Joy roared through Frankie, squeezing tears from her eyes. She’d always hoped that he would be a father. The kids in Finglas had followed him around as though he were the Pied Piper. Unlike most of the older boys, he wasn’t too proud to play soccer with the younger ones, giving them tips on their game. There was so little kindness in their world that it tugged at her heart to watch him on the soccer pitch with the wee ones swarming around him.
“Why are you crying, Frankie?” His voice was tight with some strain she couldn’t interpret and his hand nearly crushed hers against the point of his hip.
She lifted her head to let him see her happiness and found him scowling. “Because you were meant to be a father. He’s a lucky boy, your Owen.”
His face relaxed as Liam closed his eyes and then opened them again. “You scared the shite out of me. I thought you…. But you’re crying.”

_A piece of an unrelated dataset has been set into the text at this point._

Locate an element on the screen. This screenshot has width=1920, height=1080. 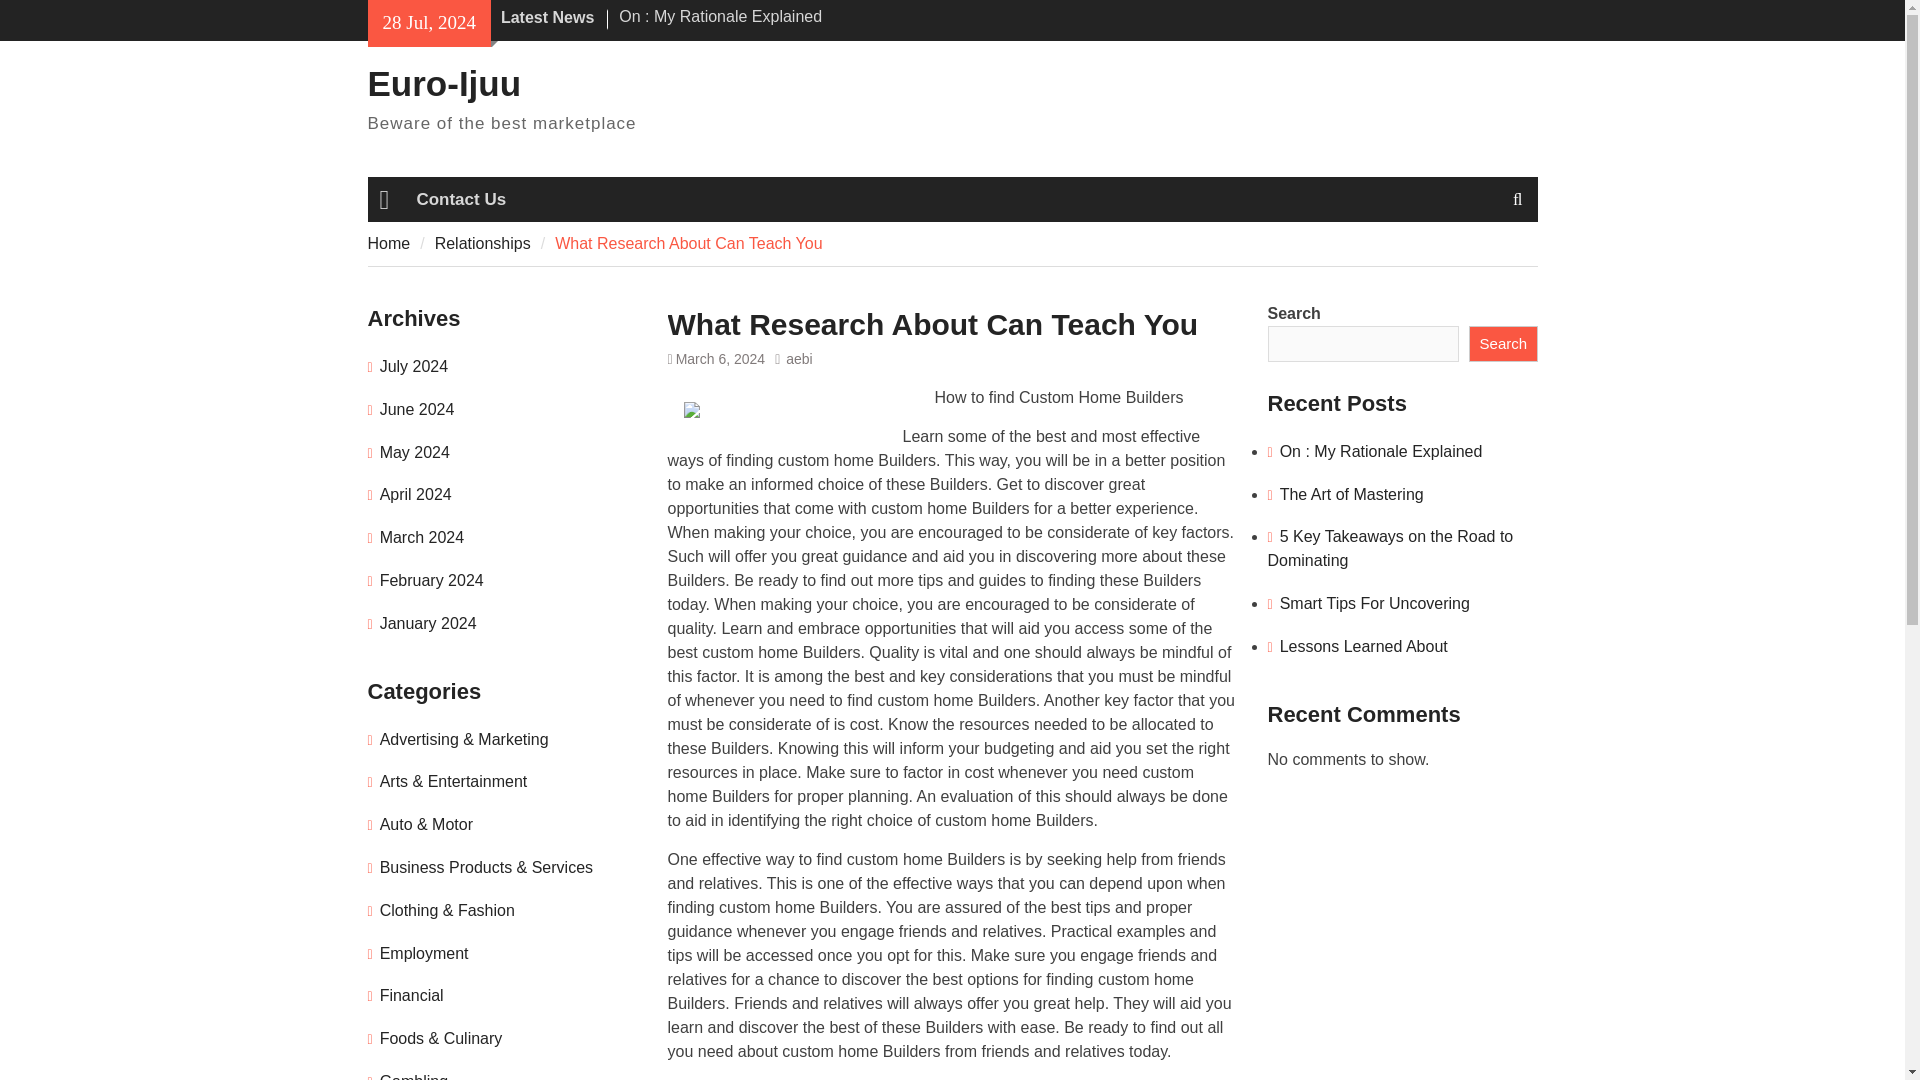
Employment is located at coordinates (424, 954).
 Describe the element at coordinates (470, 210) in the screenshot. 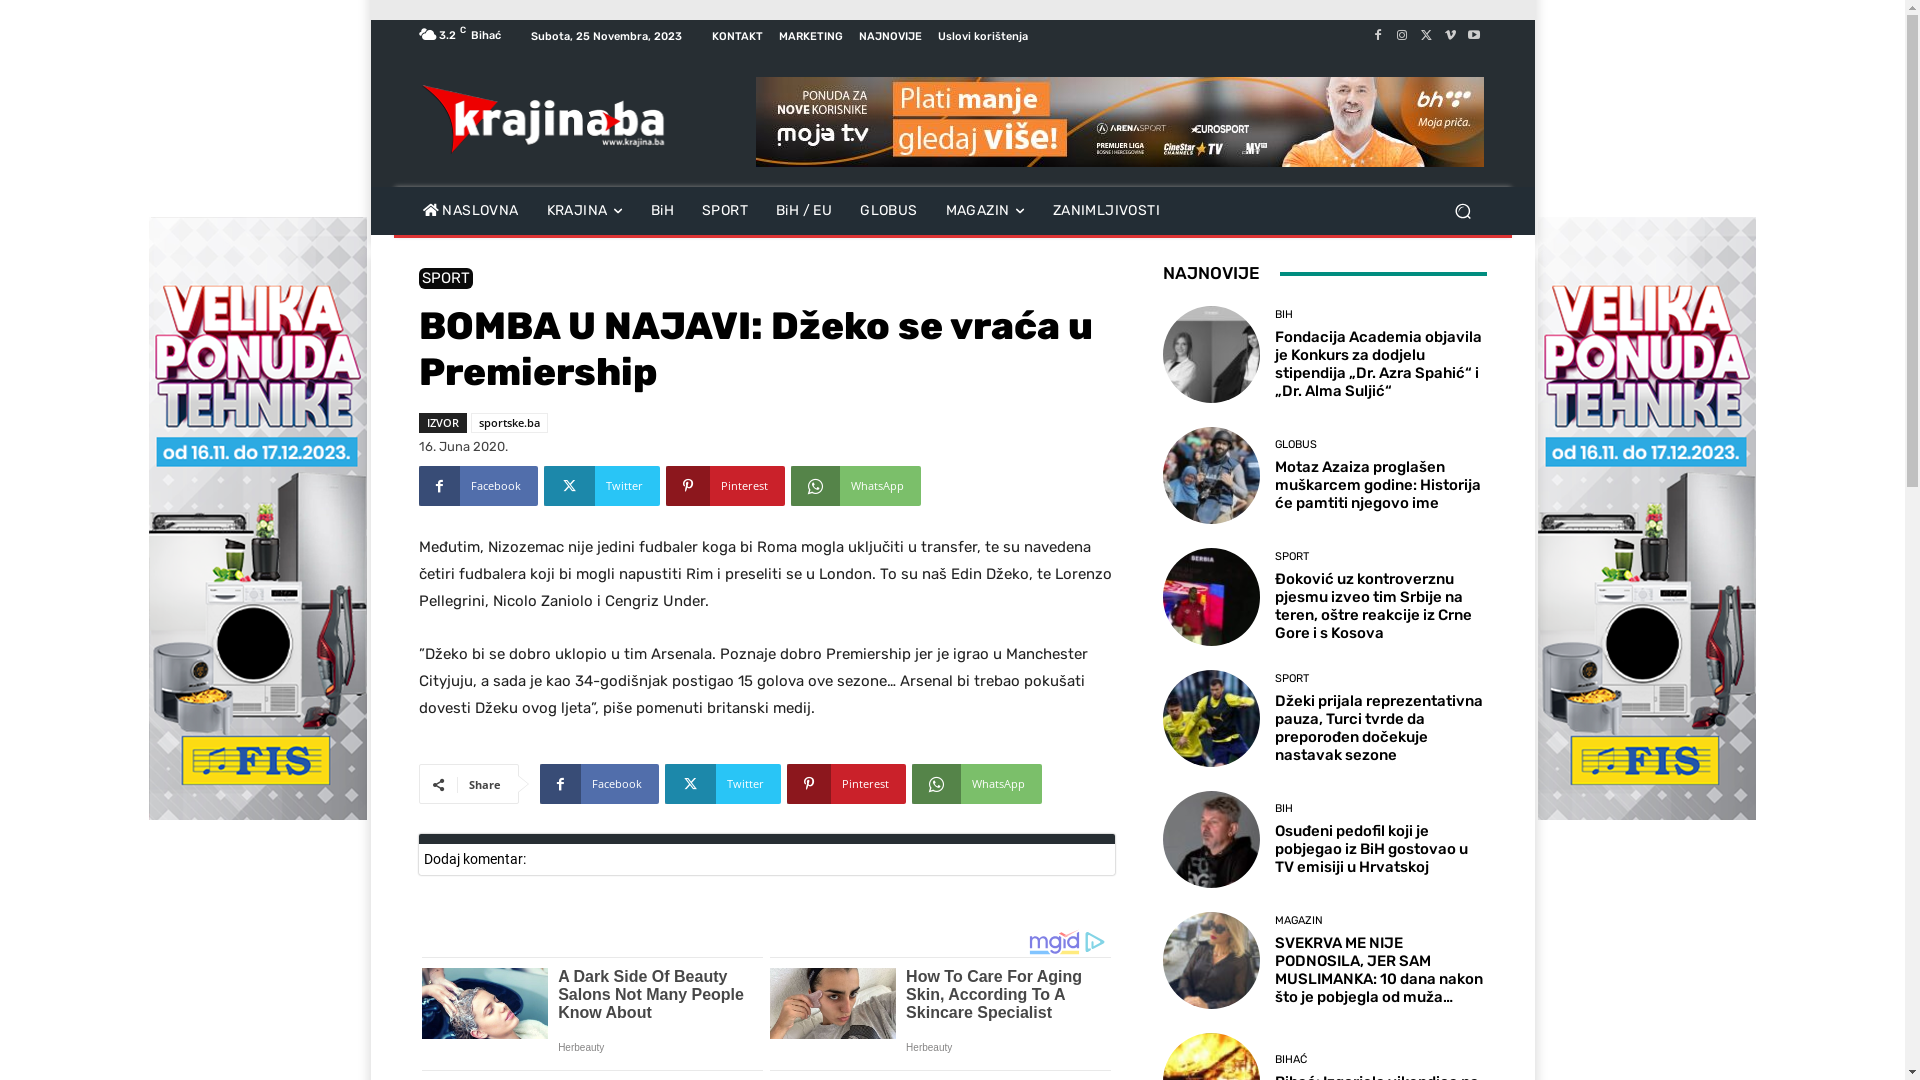

I see `NASLOVNA` at that location.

“Because I’m happy for you.” She’d cried more in the last two days than in the last five years. “But there hasn’t been a breath of it in the press. How did you keep it a secret?”
Liam wrapped his arm around her shoulders and hitched them both up to sit against the headboard. “There are always ways to avoid the press. And deals to be made with them when you can’t.” His voice went hard on the last. “He lives in New Jersey, so I didn’t get to visit him often.”
“And his mother? I won’t ask you if you’re married to her because you wouldn’t be here if you were.”
He sighed. “Ten years ago I had a weekend fling with a friend of a friend that had unexpected consequences. We were both careful but…things happen.” He shook his head. “Neither of us wanted an abortion, but we also didn’t want a wedding. So I provided the money, and she made a good home for Owen.”
She heard the satisfaction in Liam’s voice that he’d been able to give his son the things he’d longed for as a child. “Is that why you took the job here?” she asked.
“Two reasons. Owen and you.”
The strength of her desire to see Liam’s son shocked her, but she didn’t want to mislead Liam into believing that would change anything between them. “Do you have a picture of him?”
“On my phone, which is somewhere in the heap of clothes in your living room.” His grip on her gentled and she felt his lips against her hair. “A stór, you and Owen are kindred spirits.”